- Opening Delimiter -

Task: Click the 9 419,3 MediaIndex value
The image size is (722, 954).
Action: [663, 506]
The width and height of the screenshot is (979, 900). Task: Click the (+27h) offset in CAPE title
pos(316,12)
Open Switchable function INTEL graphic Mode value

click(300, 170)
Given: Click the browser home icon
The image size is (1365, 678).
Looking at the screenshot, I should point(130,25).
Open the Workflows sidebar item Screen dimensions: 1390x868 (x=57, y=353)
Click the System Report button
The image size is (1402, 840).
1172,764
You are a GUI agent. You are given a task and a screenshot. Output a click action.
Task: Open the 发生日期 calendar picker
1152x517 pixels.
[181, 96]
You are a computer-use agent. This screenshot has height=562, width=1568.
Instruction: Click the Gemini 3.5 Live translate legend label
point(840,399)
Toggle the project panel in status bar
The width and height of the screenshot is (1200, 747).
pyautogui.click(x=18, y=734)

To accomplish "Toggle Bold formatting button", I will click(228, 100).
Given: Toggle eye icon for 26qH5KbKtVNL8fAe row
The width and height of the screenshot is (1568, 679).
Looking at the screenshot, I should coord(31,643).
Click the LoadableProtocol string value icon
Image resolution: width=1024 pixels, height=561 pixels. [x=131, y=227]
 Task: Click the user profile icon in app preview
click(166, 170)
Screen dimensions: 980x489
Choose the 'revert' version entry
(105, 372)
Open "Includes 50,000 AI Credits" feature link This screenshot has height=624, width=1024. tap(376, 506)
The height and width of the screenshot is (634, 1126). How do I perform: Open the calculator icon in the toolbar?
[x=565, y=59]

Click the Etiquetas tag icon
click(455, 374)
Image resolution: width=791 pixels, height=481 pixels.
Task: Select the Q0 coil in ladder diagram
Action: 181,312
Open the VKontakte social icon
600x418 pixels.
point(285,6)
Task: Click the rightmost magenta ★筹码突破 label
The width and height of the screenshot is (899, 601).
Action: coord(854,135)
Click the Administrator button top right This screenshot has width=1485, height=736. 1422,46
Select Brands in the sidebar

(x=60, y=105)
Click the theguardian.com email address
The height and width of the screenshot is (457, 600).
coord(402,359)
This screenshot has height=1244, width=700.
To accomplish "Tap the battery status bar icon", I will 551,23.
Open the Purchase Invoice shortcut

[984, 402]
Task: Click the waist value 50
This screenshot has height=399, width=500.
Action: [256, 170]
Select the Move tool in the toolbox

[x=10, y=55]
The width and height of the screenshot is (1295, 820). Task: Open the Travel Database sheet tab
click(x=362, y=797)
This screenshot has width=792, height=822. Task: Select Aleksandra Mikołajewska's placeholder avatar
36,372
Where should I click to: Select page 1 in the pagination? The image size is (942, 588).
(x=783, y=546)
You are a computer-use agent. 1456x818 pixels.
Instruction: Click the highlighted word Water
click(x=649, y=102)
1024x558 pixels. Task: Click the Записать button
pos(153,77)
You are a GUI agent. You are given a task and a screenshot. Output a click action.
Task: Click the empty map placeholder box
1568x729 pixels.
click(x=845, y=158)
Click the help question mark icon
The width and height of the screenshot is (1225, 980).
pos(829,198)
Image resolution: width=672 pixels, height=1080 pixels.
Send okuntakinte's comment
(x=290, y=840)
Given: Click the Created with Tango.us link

- Closing Delimiter -

### Your task
Return every entry exactly; no line may be missing.

### Written solution
Task: Click the 9 419,3 MediaIndex value
The image size is (722, 954).
Action: [663, 506]
The width and height of the screenshot is (979, 900). Task: Click the (+27h) offset in CAPE title
pos(316,12)
Open Switchable function INTEL graphic Mode value

click(300, 170)
Given: Click the browser home icon
The image size is (1365, 678).
Looking at the screenshot, I should point(130,25).
Open the Workflows sidebar item Screen dimensions: 1390x868 (x=57, y=353)
Click the System Report button
The image size is (1402, 840).
1172,764
You are a GUI agent. You are given a task and a screenshot. Output a click action.
Task: Open the 发生日期 calendar picker
1152x517 pixels.
[181, 96]
You are a computer-use agent. This screenshot has height=562, width=1568.
Instruction: Click the Gemini 3.5 Live translate legend label
point(840,399)
Toggle the project panel in status bar
The width and height of the screenshot is (1200, 747).
pyautogui.click(x=18, y=734)

To accomplish "Toggle Bold formatting button", I will click(228, 100).
Given: Toggle eye icon for 26qH5KbKtVNL8fAe row
The width and height of the screenshot is (1568, 679).
Looking at the screenshot, I should coord(31,643).
Click the LoadableProtocol string value icon
Image resolution: width=1024 pixels, height=561 pixels. [x=131, y=227]
 Task: Click the user profile icon in app preview
click(166, 170)
Screen dimensions: 980x489
Choose the 'revert' version entry
(105, 372)
Open "Includes 50,000 AI Credits" feature link This screenshot has height=624, width=1024. tap(376, 506)
The height and width of the screenshot is (634, 1126). How do I perform: Open the calculator icon in the toolbar?
[x=565, y=59]

Click the Etiquetas tag icon
click(455, 374)
Image resolution: width=791 pixels, height=481 pixels.
Task: Select the Q0 coil in ladder diagram
Action: 181,312
Open the VKontakte social icon
600x418 pixels.
point(285,6)
Task: Click the rightmost magenta ★筹码突破 label
The width and height of the screenshot is (899, 601).
Action: coord(854,135)
Click the Administrator button top right This screenshot has width=1485, height=736. 1422,46
Select Brands in the sidebar

(x=60, y=105)
Click the theguardian.com email address
The height and width of the screenshot is (457, 600).
coord(402,359)
This screenshot has height=1244, width=700.
To accomplish "Tap the battery status bar icon", I will 551,23.
Open the Purchase Invoice shortcut

[984, 402]
Task: Click the waist value 50
This screenshot has height=399, width=500.
Action: [256, 170]
Select the Move tool in the toolbox

[x=10, y=55]
The width and height of the screenshot is (1295, 820). Task: Open the Travel Database sheet tab
click(x=362, y=797)
This screenshot has width=792, height=822. Task: Select Aleksandra Mikołajewska's placeholder avatar
36,372
Where should I click to: Select page 1 in the pagination? The image size is (942, 588).
(x=783, y=546)
You are a computer-use agent. 1456x818 pixels.
Instruction: Click the highlighted word Water
click(x=649, y=102)
1024x558 pixels. Task: Click the Записать button
pos(153,77)
You are a GUI agent. You are given a task and a screenshot. Output a click action.
Task: Click the empty map placeholder box
1568x729 pixels.
click(x=845, y=158)
Click the help question mark icon
The width and height of the screenshot is (1225, 980).
pos(829,198)
Image resolution: width=672 pixels, height=1080 pixels.
Send okuntakinte's comment
(x=290, y=840)
Given: Click the Created with Tango.us link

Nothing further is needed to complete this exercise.